VRC starts Phase II vaccine trial

The Vaccine Research Center (VRC) and HVTN have also started a Phase II clinical trial with a two-part vaccine including a DNA-based vaccine candidate followed by a boost with an adenovirus serotype 5 vector. This vaccine candidate differs from the ongoing Phase IIb Merck trial (see above) because it uses a different version of the Ad5-based vaccine candidate and also first uses a DNA vaccination to prime the immune system. The VRC has observed an improved response when the DNA vaccine candidate and Ad5 are administered in a prime/boost manner (seeAIDS vaccine researchers find promise).

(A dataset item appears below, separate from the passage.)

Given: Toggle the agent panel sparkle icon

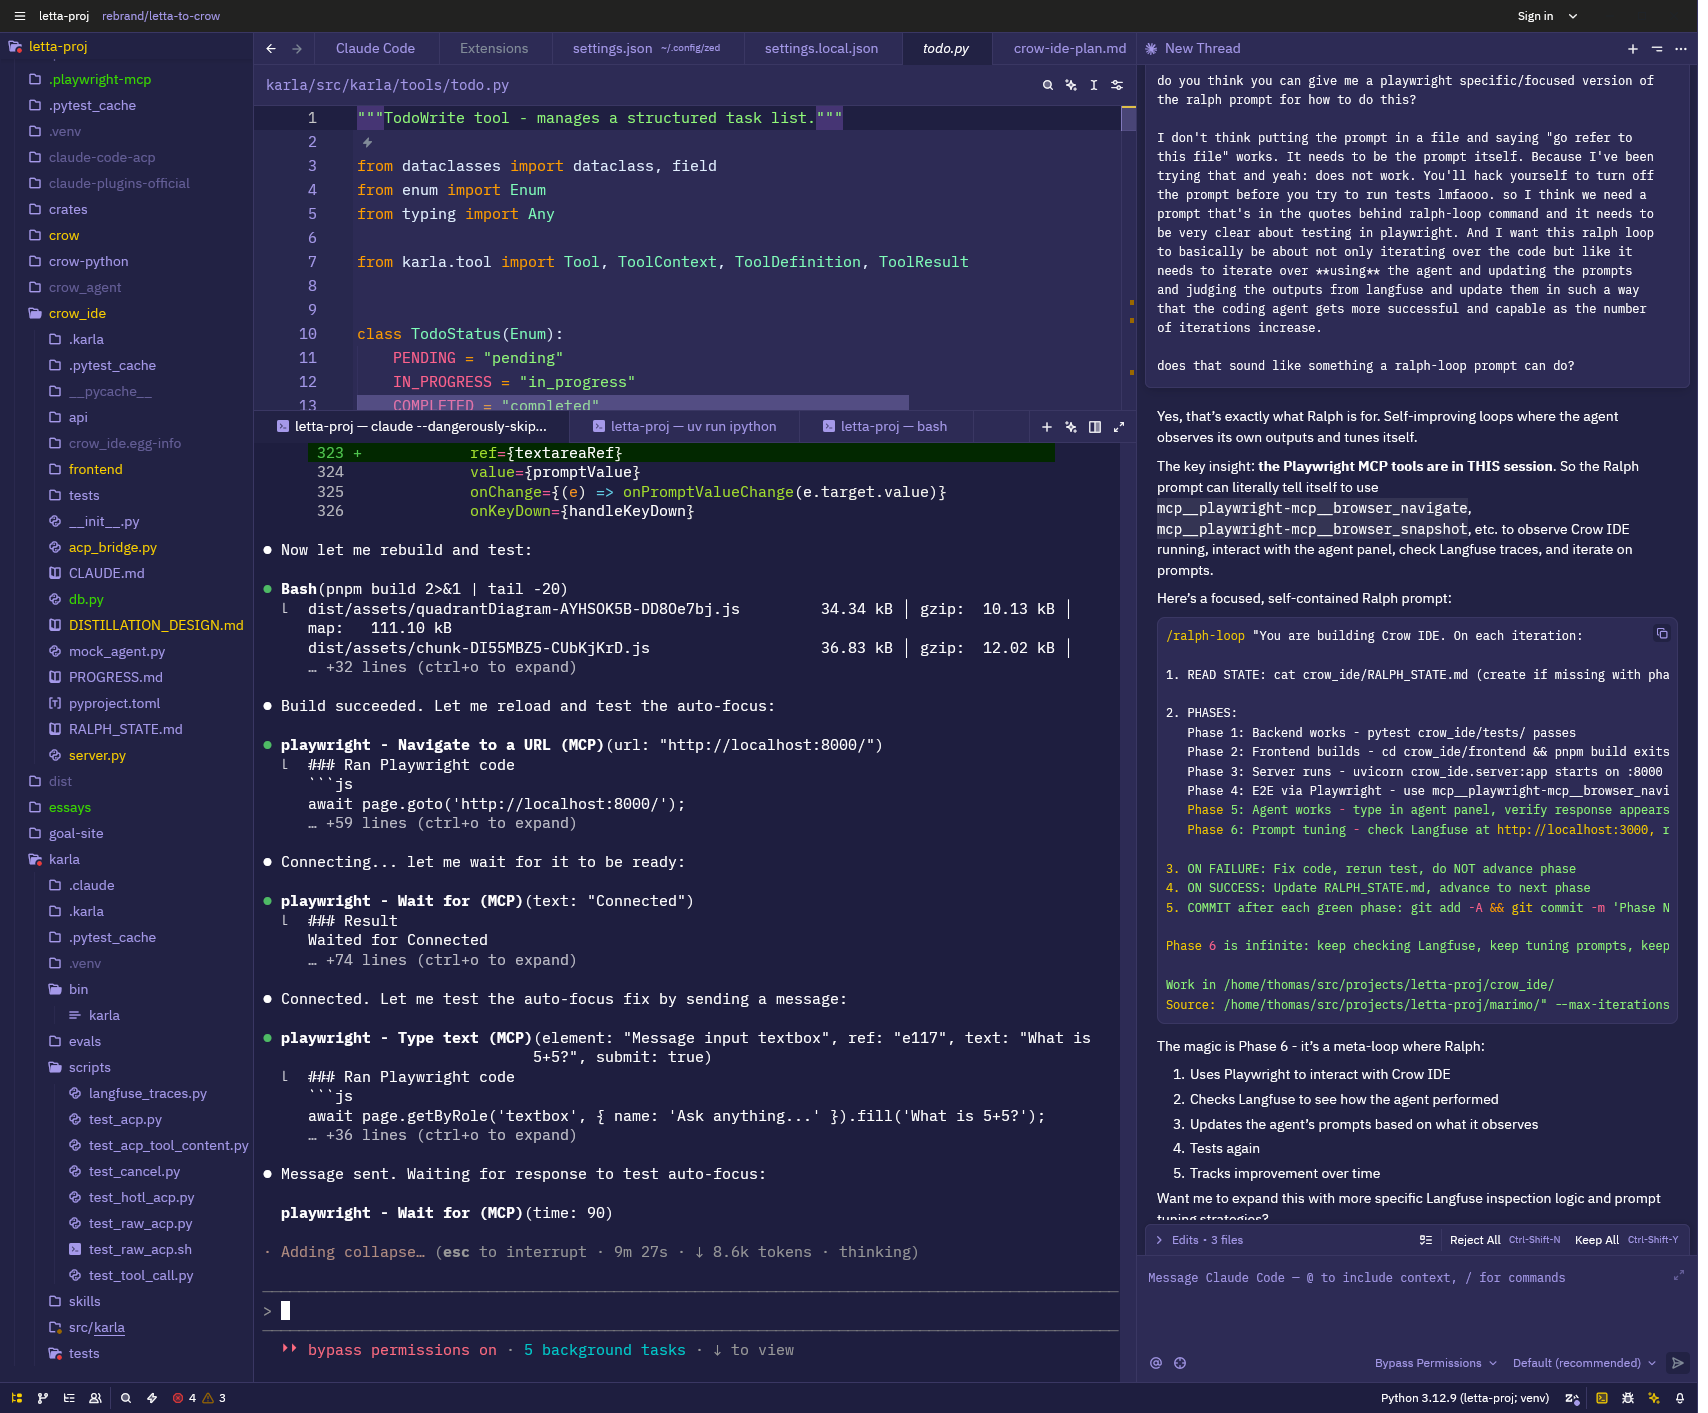Looking at the screenshot, I should click(1654, 1398).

This study, HVTN 204, seeks to enroll 480 volunteers at sites in North and South America, Africa, and the Caribbean in order to determine the safety and level of immune responses generated by the candidate as compared to an inactive substance known as placebo. Volunteers that are randomly selected to receive the DNA/Ad5 candidate will receive 3 injections of the DNA and a single Ad5 boost over a period of 6 months. Half of the trial participants will be enrolled at HVTN sites in the Americas as well as in Haiti and Jamaica, while the other half will be at sites in South Africa and Botswana.

This vaccine is the first developed at the VRC to move into the second stage of clinical testing. The US-based company Vical is manufacturing the DNA portion of the vaccine and the adenovirus vector was developed by the VRC in collaboration with GenVec. The DNA/Ad5 candidate includes HIV genes from subtype A and C, which are the most prevalent forms of the virus in Africa and parts of Asia. Volunteers can not become HIV infected from this vaccine candidate.

This same candidate will be evaluated further in a series of Phase I and II clinical trials in Africa in cooperation with IAVI and the US Military HIV Research Program, pending regulatory approvals in these countries.